[Work instructions] Reproduce every line of the material below word for word, omitting the pictures.

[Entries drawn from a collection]
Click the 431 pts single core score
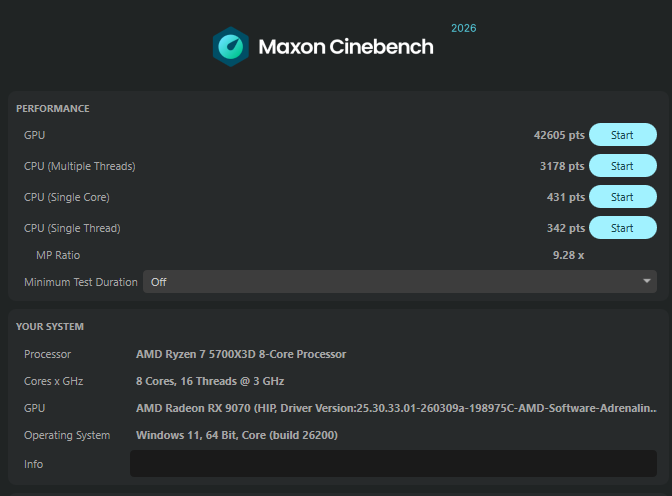 (566, 197)
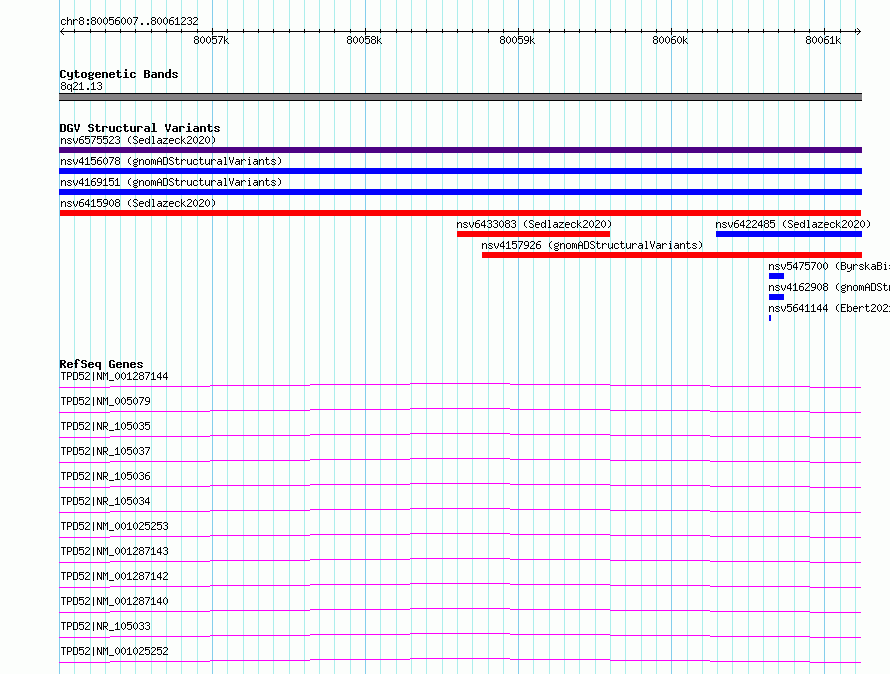890x674 pixels.
Task: Click the 80059k ruler position label
Action: (517, 40)
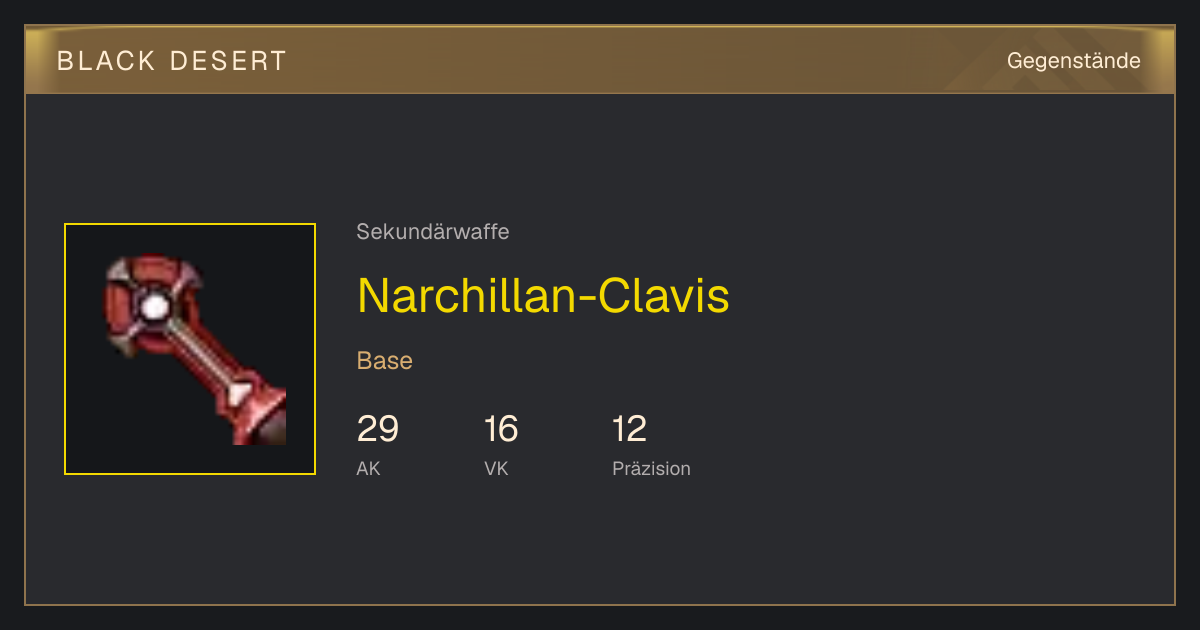Click the Sekundärwaffe category label
The height and width of the screenshot is (630, 1200).
[x=433, y=232]
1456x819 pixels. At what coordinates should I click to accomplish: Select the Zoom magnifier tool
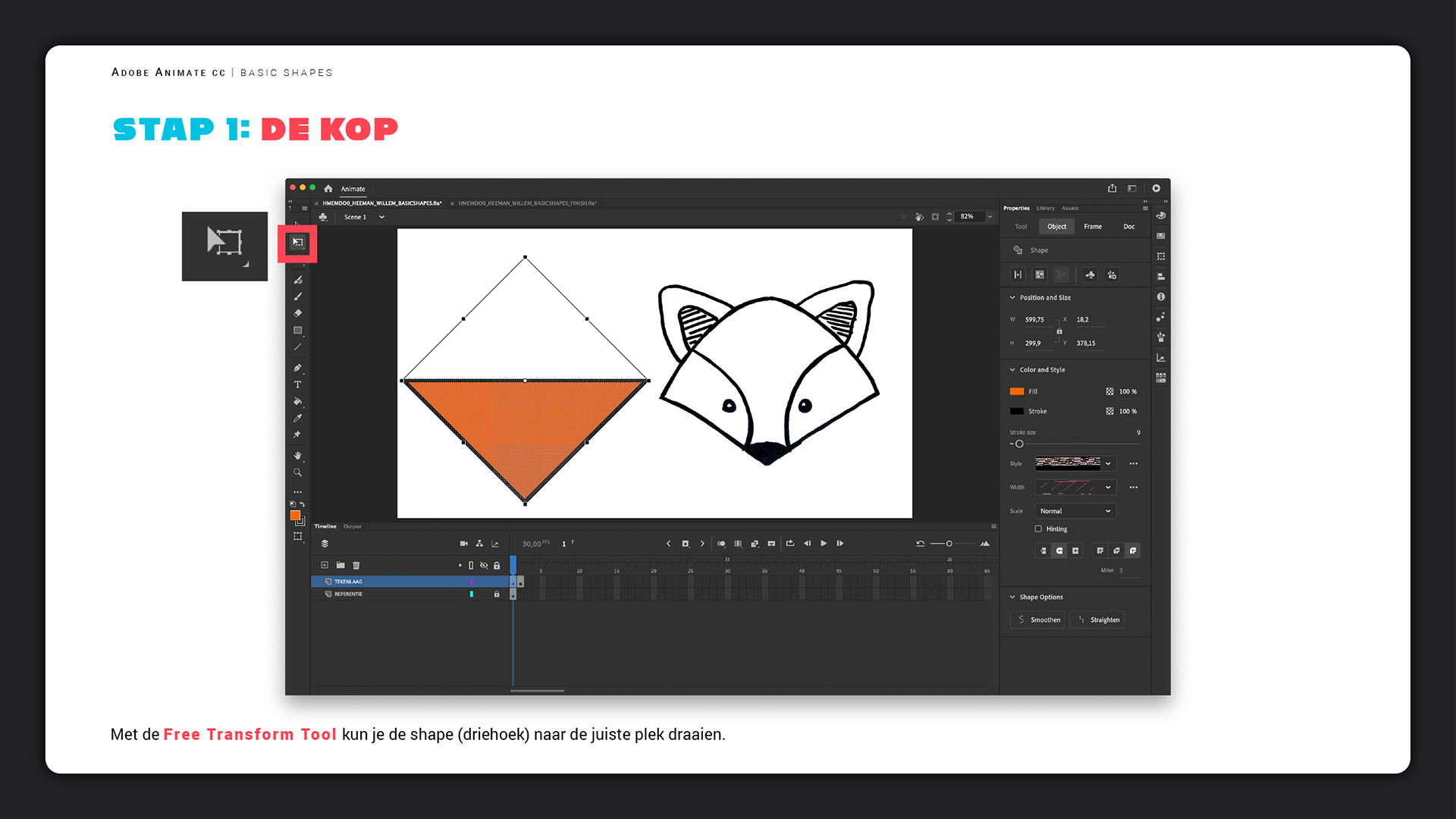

[Response to this task]
Click the 431 pts single core score
 (566, 197)
890x674 pixels.
Task: Click the 80059k ruler position label
Action: (517, 40)
Click the Sekundärwaffe category label
The height and width of the screenshot is (630, 1200).
[x=433, y=232]
1456x819 pixels. At what coordinates should I click to accomplish: Select the Zoom magnifier tool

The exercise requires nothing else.